Anselm Kiefer nació en 1945, el año que acabó la Segunda Guerra Mundial y Alemania se enfrentaba a su reconstrucción física y material, y psicológica. La forma con la que Kiefer ha sorteado su identidad colectiva le ha catapultado la etiqueta de «pintor de la historia», una historia marcada por el Holocausto y el consenso surgido tras la Segunda Guerra Mundial.

Walhalla toma el nombre del monumento que levantó en 1862 Ludwig I, rey de Bavaria, a las glorias alemanas, una especie de acrópolis de los famosos que a su vez aludía a la mitología alemana, el paraíso donde descansan los sacrificados.
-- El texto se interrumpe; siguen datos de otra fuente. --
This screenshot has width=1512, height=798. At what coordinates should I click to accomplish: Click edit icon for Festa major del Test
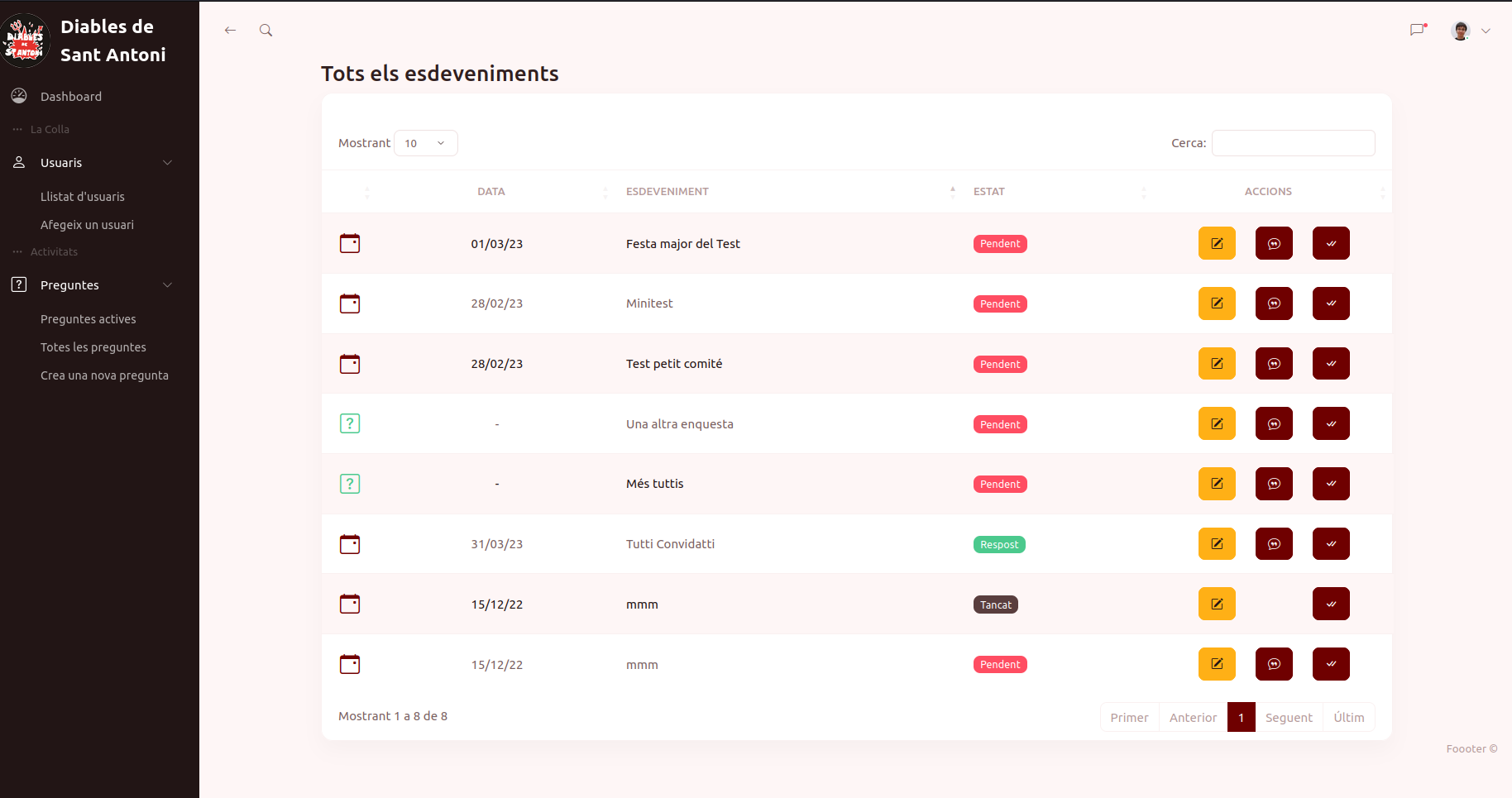[1216, 243]
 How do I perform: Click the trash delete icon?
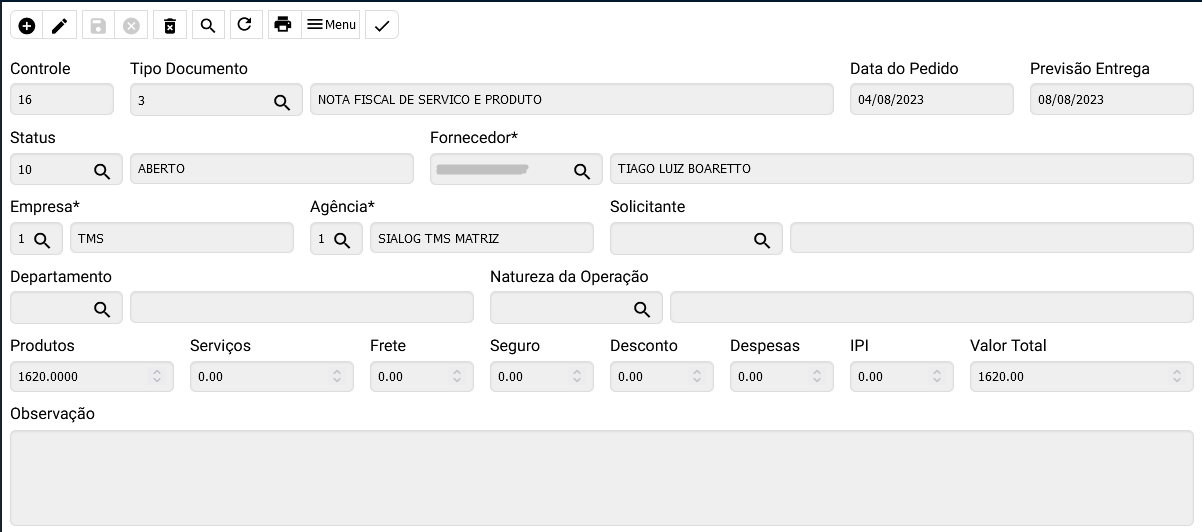point(170,25)
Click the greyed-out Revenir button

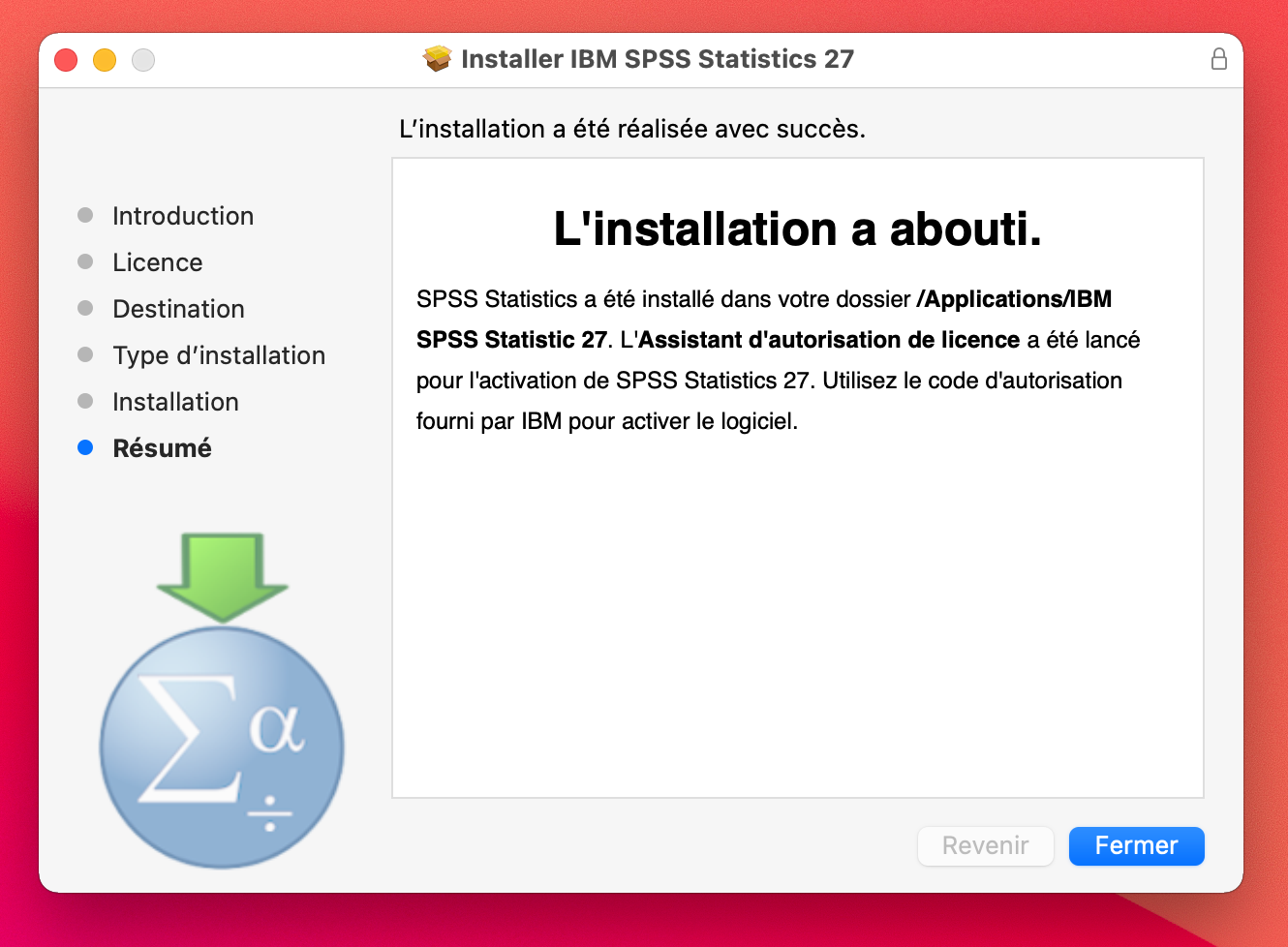click(985, 845)
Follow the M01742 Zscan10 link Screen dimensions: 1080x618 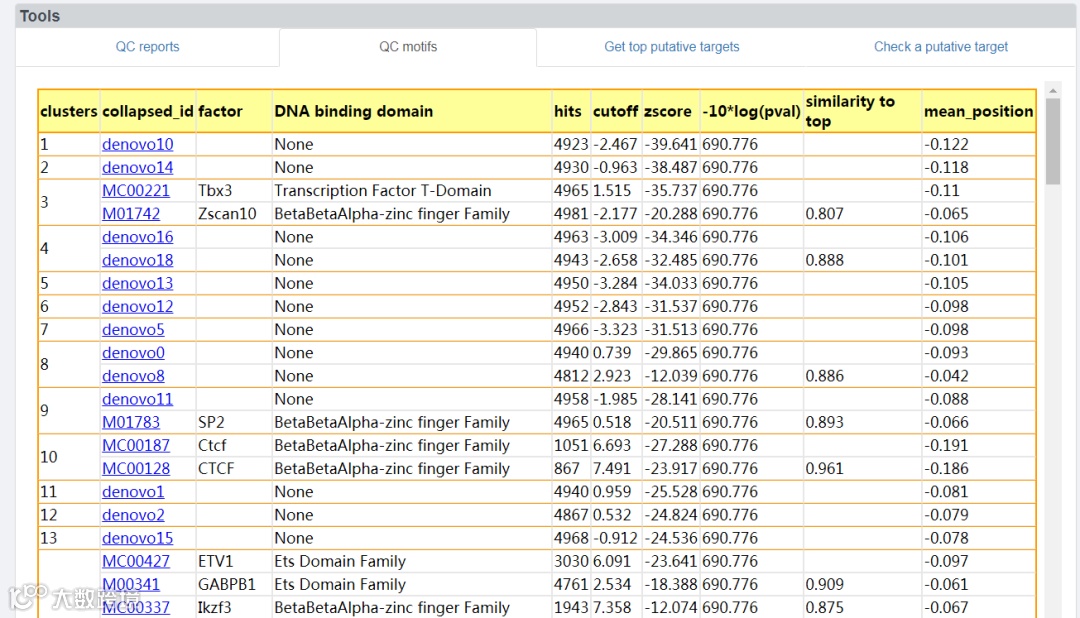pyautogui.click(x=131, y=213)
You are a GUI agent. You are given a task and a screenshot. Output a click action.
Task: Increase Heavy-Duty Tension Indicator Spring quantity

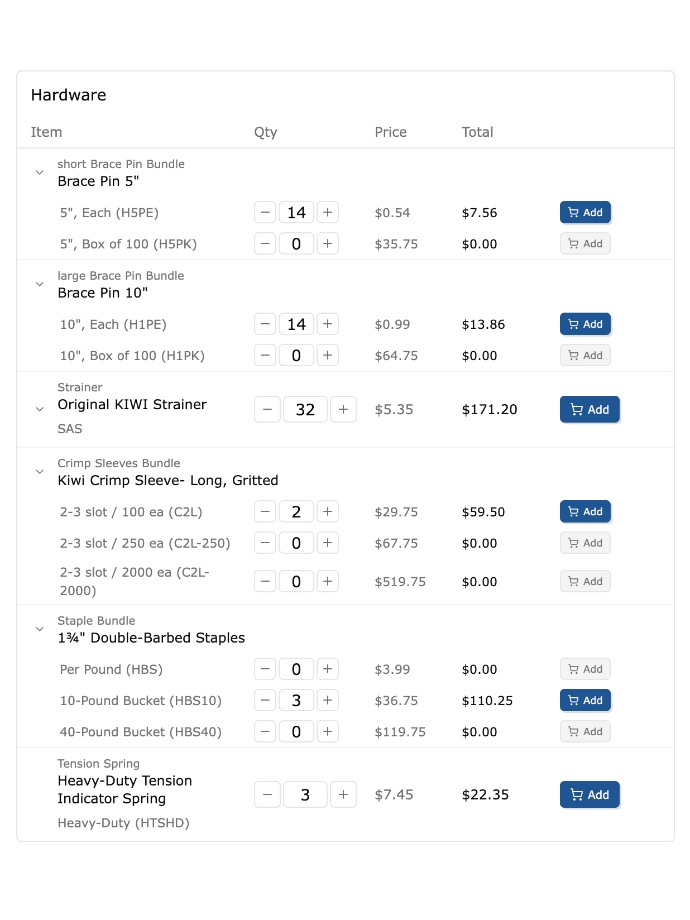pyautogui.click(x=343, y=795)
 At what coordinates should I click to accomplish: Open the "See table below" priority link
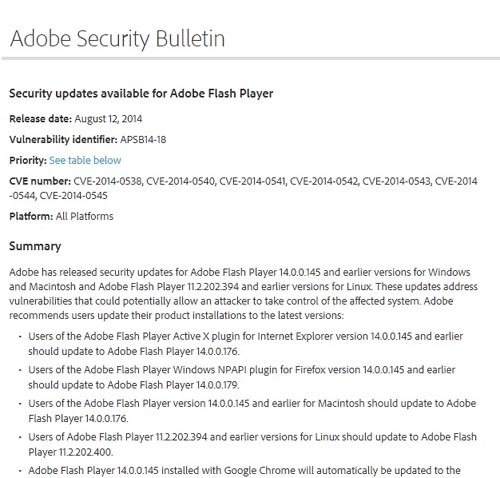coord(85,160)
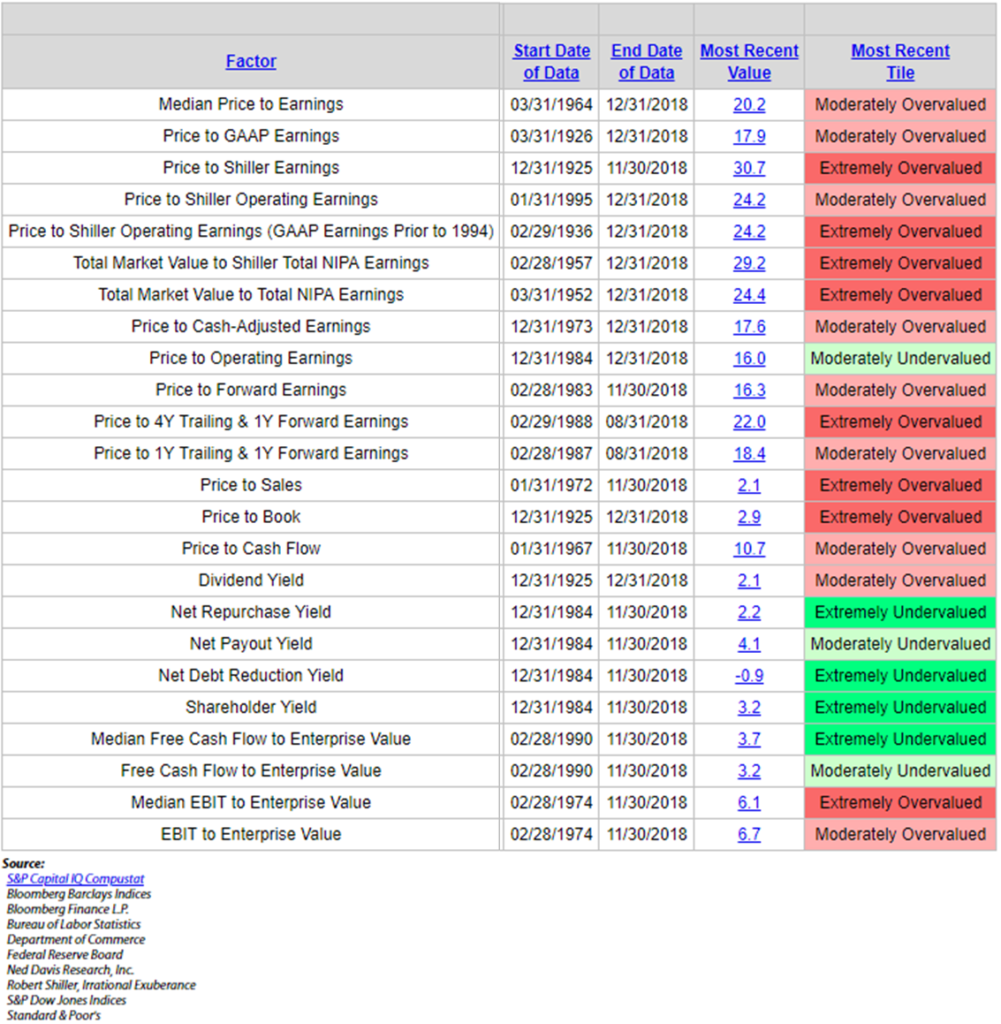This screenshot has height=1024, width=1001.
Task: Click the Price to Book value 2.9
Action: point(749,518)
La mitología, la religión, los paisajes destruidos, la poesía y la música andan velados en las obras pictóricas y escultóricas de Kiefer. «Cuando tenía unos 14 años de edad, mi madre escuchaba óperas de Wagner en la radio, quedé fascinado porque nos llevaban a otros lugares, a sitios que no se pueden conseguir y si se llegan a conseguir te decepcionan así que esa búsqueda de otros lugares quedó impregnada en mí para el resto de mi vida», explica Kiefer para quien «la religión es también mitología».

Prefiere ser artista de la historia que artista político aunque a sus 73 años no se inmuta por los adjetivos que le cuelgan. Sobre el de artista político dice lo siguiente: «Yo dejo al público que vea lo que quiera en mis obras, cada persona ve una cosa distinta. Yo no soy político, hago arte para encontrarme a mí mismo, mi arte tiene que ver conmigo; sin embargo, estoy informado, pero no puedo dirigir a los políticos».

Con su colega, Georg Bazelitz, forma un par de artistas incómodos para su país. Ambos han denunciado la amnesia colectiva respecto al Holocausto en la que se criaron. Kiefer reside y trabaja en Francia desde 1992.

La década de los años 60 -la juventud para el artista- resultó fértil para rechazar el pasado de su país y también para sembrar ideas en su mente que, como la de Valhalla, ha tardado tiempo en materializarse. «Walhalla estaba en mi cabeza desde la década de los 60, es un mito como ese horrible serial televisivo, Juego de tronos, en el que está toda la mitología, los mitos están vivos, sólo hay que buscar la raíz de la mitología para intelectualizarla», aduce el pintor.

Kiefer nunca da una obra por acabada. Cuando ve uno de sus cuadros, su instinto le lleva a retocarlo, lo cual le ha causado problemas en más de una ocasión. «Yo empiezo un cuadro con el color y alguna forma, no sé cuál, y lo cuelgo en la pared, hablo con él, discutimos, lo toco y retoco, lo descuelgo y lo vuelvo a colgar con nuevos cambios hasta que digo vale porque debe ser finalizado, no porque yo lo dé por acabado, a veces veo obras de hace 30 años y siento el impulso de retocarlas, cuenta recordando que «en la retrospectiva que me hicieron en el Centro Pompidou de París hasta la Policía me impidió retocar mis propias obras».

Su estudio en Barjac, sur de Francia, se hizo legendario por los 35.000 metros cuadrados que ocupaba. Sus cuadros son de grandes dimensiones y trabaja todo tipos de materiales, pero al margen de los metales o los lienzos de más de diez metros, Kiefer acumula objetos como obsoletas sillas de dentista, neveras y cajas fuertes o troncos de árboles que, como los envoltorios de polvos mágicos, recrea al cabo de los años en esculturas. Desde 2008 reside en París con su segunda esposa y los hijos del matrimonio. Colecciona los dientes sustraídos de las encías de amigos y conocidos, y ha utilizado sus propias uñas en sus obras de arte. La pasión por coleccionar le acompaña desde su infancia. «A mí me gustaba coleccionar cosas, para enojo de mi madre que hacía lo contrario, no me gusta tirar nada porque todo me es útil, aunque en el estudio en el que trabajo y vivo debo encontrar el vaivén adecuado entre el caos y la organización; si hay demasiado caos pierdes el control, si excede la organización, está muerto».

«Crecí en un pueblo en el que no había nada, el aburrimiento me hizo filósofo; hoy, eso, para mis hijos es imposible; yo disponía de algunos ladrillos para jugar, empecé haciendo casas con ellos y no he parado».